Here is the procedure for wiring the RC's to the starter as messaged to me by CCRider when I broke my starter earlier this year that I haven't done yet.

It's not that bad. You need to pull your tank the right side cover is off already. Cut the connectors off for the compression release on the bike side. Splice both power wires together and both ground wires together coming from the connector to single wires. Run the wires down the backbone inside the cover. Install a in line 15 amp fuse then cut the green wire going to the starter solenoid. Splice the wire coming from the fuse with the green wire then run a single wire from the splice to the solenoid. Run your ground wire to a ground stud or battery. I did this because as long as your finger is on the start button the CR stay open.
Going through the ECH they stay open for 1.3 seconds then they close.
It's not that bad. You need to pull your tank the right side cover is off already. Cut the connectors off for the compression release on the bike side. Splice both power wires together and both ground wires together coming from the connector to single wires. Run the wires down the backbone inside the cover. Install a in line 15 amp fuse then cut the green wire going to the starter solenoid. Splice the wire coming from the fuse with the green wire then run a single wire from the splice to the solenoid. Run your ground wire to a ground stud or battery. I did this because as long as your finger is on the start button the CR stay open.
Going through the ECH they stay open for 1.3 seconds then they close.

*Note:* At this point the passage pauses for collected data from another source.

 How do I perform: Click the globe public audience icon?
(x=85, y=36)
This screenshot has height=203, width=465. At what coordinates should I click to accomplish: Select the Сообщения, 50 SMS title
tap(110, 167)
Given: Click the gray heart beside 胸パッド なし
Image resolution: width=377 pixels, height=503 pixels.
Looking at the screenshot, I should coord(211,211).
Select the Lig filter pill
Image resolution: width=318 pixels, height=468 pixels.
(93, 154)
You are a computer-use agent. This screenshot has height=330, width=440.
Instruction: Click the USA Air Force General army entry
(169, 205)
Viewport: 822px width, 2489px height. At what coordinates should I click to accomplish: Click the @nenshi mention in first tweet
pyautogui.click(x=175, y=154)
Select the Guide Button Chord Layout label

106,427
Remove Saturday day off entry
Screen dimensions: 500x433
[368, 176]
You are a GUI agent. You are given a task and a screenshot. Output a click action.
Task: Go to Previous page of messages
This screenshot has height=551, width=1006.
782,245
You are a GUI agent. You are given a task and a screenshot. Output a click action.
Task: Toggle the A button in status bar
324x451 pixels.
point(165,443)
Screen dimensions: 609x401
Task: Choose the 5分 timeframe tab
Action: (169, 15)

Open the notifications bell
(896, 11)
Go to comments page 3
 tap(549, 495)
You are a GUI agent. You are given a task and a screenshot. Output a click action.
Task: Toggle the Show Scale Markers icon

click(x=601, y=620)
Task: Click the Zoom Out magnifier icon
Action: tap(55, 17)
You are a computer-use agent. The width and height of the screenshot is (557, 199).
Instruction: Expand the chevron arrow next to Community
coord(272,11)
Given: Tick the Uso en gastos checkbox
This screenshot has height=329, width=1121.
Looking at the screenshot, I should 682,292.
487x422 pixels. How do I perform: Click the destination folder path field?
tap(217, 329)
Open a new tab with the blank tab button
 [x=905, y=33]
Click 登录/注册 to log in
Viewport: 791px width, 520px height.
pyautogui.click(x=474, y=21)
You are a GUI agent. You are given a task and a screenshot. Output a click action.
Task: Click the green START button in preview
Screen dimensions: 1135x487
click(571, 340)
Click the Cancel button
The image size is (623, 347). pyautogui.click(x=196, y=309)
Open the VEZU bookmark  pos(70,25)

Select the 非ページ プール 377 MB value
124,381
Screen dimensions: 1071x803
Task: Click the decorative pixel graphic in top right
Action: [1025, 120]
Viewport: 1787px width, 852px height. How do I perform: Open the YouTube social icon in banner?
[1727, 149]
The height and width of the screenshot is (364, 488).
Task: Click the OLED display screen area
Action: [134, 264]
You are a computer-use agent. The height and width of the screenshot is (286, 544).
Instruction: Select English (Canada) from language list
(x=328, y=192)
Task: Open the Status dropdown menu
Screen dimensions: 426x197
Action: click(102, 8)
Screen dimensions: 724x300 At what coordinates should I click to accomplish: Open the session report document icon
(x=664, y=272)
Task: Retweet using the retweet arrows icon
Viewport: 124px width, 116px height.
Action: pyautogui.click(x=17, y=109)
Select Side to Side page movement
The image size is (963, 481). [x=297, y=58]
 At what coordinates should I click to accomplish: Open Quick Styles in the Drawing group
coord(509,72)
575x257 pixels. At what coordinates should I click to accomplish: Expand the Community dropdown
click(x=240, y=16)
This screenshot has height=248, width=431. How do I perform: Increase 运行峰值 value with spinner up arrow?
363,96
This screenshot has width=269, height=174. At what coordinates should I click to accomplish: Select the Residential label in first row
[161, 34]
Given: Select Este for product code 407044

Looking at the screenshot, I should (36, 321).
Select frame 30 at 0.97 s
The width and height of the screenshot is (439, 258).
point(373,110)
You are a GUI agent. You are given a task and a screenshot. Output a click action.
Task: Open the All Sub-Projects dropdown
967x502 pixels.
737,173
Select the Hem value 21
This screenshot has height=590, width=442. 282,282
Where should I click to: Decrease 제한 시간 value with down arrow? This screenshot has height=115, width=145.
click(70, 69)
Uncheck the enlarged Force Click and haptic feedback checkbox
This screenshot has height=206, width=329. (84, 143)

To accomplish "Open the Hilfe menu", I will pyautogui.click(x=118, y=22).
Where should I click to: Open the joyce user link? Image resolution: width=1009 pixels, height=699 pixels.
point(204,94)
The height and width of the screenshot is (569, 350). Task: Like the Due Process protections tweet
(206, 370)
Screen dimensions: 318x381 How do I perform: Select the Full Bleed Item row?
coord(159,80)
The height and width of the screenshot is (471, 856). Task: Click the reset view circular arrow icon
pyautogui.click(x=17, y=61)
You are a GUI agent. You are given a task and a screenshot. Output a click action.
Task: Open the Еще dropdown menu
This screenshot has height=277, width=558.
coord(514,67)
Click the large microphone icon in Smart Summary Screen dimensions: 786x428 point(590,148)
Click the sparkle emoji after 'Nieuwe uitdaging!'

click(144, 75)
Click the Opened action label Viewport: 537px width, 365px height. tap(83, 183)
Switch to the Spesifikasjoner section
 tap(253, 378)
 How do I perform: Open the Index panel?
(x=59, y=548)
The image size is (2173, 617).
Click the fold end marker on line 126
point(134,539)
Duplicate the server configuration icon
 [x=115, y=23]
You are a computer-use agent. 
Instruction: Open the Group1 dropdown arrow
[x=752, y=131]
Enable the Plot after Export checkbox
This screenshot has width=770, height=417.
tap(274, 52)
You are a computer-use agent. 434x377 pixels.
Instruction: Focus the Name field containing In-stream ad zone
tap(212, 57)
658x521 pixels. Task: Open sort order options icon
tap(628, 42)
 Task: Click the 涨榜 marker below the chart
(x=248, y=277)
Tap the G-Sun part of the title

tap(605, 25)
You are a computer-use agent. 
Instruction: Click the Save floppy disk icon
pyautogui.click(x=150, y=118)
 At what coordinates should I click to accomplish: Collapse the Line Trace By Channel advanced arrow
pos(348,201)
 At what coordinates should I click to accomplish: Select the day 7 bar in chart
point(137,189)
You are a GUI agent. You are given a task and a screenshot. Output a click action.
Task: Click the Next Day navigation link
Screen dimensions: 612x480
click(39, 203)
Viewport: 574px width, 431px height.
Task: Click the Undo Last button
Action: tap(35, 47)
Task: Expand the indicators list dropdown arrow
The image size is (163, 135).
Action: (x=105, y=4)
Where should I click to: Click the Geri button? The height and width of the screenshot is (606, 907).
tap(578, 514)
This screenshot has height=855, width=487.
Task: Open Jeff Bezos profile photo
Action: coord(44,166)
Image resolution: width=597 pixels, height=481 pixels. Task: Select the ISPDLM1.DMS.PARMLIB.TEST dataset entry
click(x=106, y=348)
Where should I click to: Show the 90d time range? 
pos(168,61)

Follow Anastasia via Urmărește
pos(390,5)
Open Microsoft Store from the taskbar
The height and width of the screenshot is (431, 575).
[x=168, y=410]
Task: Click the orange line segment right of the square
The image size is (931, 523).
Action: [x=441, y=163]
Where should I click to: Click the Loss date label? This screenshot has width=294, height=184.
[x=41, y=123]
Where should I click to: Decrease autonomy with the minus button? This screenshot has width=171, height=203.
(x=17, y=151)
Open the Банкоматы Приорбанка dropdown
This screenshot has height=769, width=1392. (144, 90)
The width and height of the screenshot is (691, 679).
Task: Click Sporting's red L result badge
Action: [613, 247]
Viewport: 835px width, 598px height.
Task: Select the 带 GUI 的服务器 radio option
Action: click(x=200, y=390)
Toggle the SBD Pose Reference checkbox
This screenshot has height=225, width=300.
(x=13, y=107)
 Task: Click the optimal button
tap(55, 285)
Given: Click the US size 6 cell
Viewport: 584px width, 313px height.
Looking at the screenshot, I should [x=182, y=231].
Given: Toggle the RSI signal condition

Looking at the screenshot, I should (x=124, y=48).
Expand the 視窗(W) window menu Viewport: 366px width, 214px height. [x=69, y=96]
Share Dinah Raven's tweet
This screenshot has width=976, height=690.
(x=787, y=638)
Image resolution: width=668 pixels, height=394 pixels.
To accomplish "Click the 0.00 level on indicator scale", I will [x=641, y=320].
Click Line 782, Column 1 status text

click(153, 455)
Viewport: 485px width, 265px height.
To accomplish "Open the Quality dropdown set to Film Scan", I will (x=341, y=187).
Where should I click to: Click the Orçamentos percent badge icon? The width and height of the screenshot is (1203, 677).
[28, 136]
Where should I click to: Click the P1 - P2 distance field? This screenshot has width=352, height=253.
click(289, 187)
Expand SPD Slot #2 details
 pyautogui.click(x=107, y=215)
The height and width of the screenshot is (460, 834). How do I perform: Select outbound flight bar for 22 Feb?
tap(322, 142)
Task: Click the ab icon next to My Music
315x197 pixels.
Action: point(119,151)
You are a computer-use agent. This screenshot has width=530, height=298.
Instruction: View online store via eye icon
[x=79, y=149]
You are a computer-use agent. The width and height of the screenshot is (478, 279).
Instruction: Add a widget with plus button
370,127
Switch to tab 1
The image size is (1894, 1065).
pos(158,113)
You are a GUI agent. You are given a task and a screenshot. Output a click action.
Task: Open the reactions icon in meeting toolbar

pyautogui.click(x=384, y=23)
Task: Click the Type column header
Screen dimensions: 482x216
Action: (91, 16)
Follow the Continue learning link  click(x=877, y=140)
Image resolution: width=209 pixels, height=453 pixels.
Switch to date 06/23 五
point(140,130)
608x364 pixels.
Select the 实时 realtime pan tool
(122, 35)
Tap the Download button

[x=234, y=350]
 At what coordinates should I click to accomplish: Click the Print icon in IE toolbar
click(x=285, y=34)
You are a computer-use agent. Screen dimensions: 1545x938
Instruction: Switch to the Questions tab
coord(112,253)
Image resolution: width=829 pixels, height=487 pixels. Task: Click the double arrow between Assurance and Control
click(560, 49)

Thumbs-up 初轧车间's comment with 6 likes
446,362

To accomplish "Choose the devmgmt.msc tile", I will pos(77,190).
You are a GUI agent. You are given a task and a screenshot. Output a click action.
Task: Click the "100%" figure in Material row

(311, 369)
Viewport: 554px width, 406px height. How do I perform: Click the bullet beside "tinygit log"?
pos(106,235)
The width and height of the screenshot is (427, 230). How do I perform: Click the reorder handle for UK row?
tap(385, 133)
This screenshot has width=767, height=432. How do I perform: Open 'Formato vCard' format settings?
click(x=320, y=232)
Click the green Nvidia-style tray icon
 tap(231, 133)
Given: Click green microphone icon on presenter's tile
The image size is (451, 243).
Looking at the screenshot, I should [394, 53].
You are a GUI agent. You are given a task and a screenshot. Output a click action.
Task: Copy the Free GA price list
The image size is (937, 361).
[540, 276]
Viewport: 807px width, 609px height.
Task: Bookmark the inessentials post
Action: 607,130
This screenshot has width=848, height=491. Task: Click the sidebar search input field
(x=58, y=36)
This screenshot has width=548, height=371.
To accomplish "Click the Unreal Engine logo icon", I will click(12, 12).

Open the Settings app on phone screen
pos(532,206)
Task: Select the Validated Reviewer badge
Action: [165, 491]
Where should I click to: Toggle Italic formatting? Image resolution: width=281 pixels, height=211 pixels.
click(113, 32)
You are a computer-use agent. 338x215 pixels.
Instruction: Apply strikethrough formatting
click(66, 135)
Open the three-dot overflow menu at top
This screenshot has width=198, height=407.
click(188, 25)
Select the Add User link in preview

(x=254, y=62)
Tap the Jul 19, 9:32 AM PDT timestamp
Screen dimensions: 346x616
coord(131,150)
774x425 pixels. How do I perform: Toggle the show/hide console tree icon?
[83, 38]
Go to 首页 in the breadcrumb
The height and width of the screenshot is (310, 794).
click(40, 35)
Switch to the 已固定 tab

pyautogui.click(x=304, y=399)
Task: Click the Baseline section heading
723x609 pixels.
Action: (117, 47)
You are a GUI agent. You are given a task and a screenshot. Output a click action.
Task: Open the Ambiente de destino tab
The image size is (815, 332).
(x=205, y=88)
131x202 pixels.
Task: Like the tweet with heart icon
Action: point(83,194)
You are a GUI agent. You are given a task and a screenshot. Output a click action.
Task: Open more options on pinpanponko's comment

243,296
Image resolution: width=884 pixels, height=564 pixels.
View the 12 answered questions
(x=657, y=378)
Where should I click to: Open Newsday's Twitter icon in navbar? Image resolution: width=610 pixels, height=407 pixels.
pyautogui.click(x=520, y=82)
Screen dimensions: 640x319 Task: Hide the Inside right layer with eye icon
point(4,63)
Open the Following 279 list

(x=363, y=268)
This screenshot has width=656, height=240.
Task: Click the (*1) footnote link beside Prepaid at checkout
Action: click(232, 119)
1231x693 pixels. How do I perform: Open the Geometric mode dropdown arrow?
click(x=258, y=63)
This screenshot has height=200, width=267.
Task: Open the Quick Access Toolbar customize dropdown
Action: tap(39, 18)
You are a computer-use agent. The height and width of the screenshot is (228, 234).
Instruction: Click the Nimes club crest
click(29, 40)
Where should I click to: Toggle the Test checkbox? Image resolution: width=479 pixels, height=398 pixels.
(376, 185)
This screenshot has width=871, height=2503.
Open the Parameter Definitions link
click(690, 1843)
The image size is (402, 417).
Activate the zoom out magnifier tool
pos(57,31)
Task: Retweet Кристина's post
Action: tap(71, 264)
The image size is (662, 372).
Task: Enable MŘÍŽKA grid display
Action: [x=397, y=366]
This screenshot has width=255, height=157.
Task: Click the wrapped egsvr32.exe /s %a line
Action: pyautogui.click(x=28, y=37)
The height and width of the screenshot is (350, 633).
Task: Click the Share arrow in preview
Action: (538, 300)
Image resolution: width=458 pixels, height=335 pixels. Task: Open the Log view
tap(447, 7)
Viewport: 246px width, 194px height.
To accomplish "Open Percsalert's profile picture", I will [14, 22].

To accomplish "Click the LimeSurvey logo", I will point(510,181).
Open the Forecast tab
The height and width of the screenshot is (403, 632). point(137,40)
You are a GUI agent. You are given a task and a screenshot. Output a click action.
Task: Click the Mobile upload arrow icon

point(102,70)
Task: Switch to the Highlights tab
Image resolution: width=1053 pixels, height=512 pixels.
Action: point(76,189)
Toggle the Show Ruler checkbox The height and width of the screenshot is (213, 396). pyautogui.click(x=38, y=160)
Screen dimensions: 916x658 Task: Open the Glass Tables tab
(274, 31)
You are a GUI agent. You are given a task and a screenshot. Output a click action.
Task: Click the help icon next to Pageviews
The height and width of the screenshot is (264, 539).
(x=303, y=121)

I was kind of hoping to find the wires under the seat to avoid taking off the tank.
I'm looking at the wiring diagram and not sure why you can't take B29 and B45 green wires at the controller and run to starter? Just make sure you got the right ones.

I don't think you need to the tank off nor reroute the ground. Although a dedicated ground wouldn't hurt and adding a fuse is a good idea.

Someone got a copy of the PDM diagram?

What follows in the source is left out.